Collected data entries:
↓

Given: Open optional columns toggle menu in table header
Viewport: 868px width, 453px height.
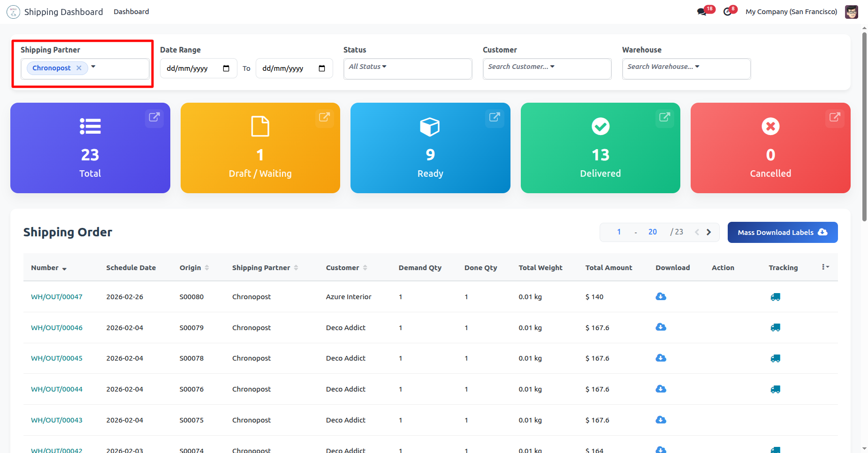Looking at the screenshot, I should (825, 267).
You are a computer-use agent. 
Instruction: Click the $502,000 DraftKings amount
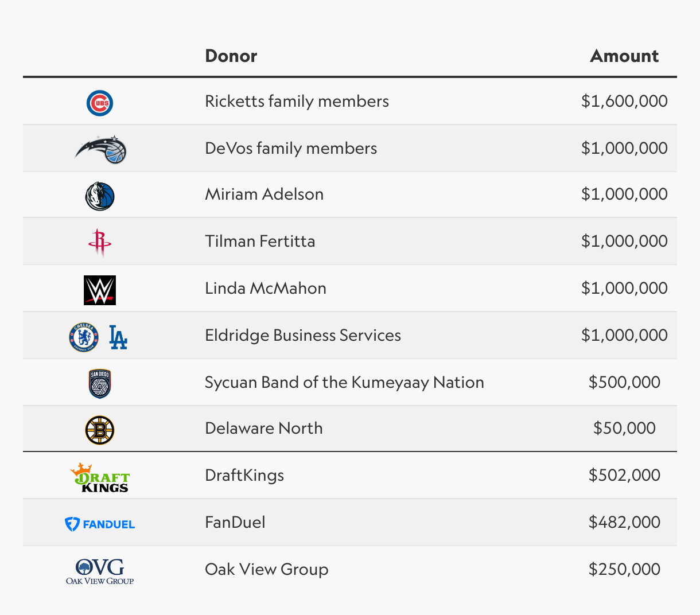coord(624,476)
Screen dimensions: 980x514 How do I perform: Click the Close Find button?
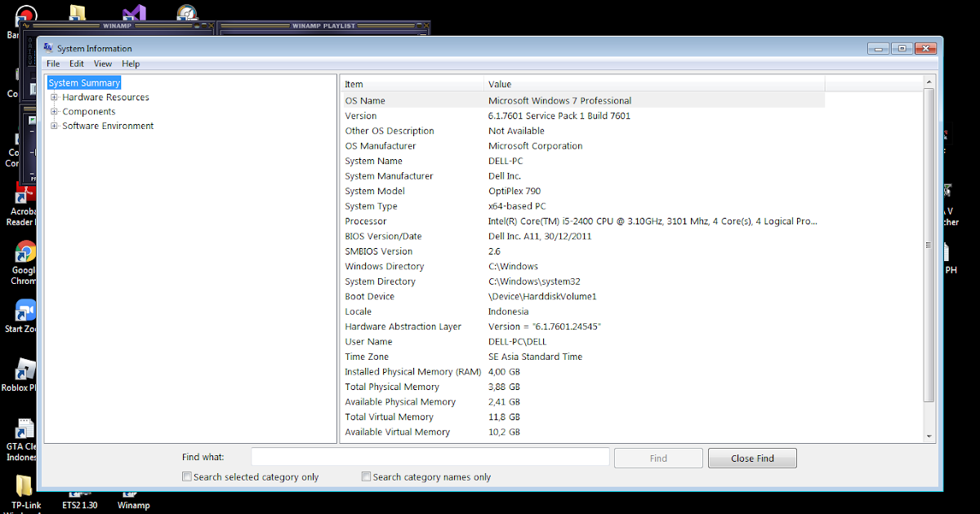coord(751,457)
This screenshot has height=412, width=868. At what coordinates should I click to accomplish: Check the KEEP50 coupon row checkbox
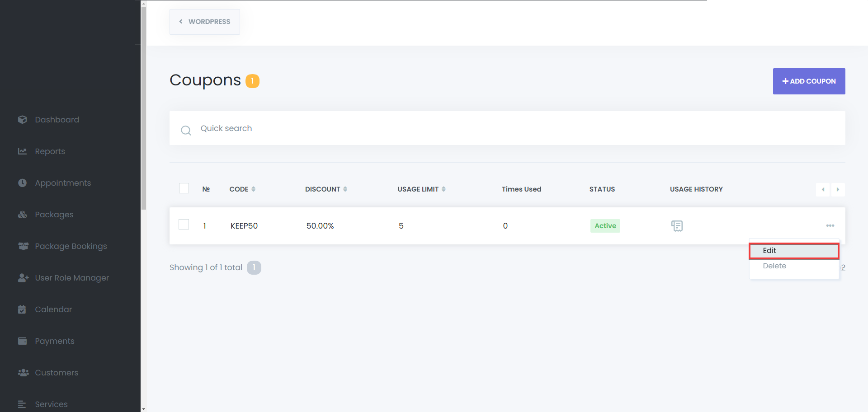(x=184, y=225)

↑

Task: The lines above must be transcribed exactly, with every picture left out.

Completed exercise:
Given: Open optional columns toggle menu in table header
Viewport: 868px width, 453px height.
Looking at the screenshot, I should (825, 267).
You are a computer-use agent. 
Instruction: Click the $502,000 DraftKings amount
coord(624,476)
Screen dimensions: 980x514 How do I perform: Click the Close Find button?
coord(751,457)
This screenshot has height=412, width=868. At what coordinates should I click to accomplish: Check the KEEP50 coupon row checkbox
(x=184, y=225)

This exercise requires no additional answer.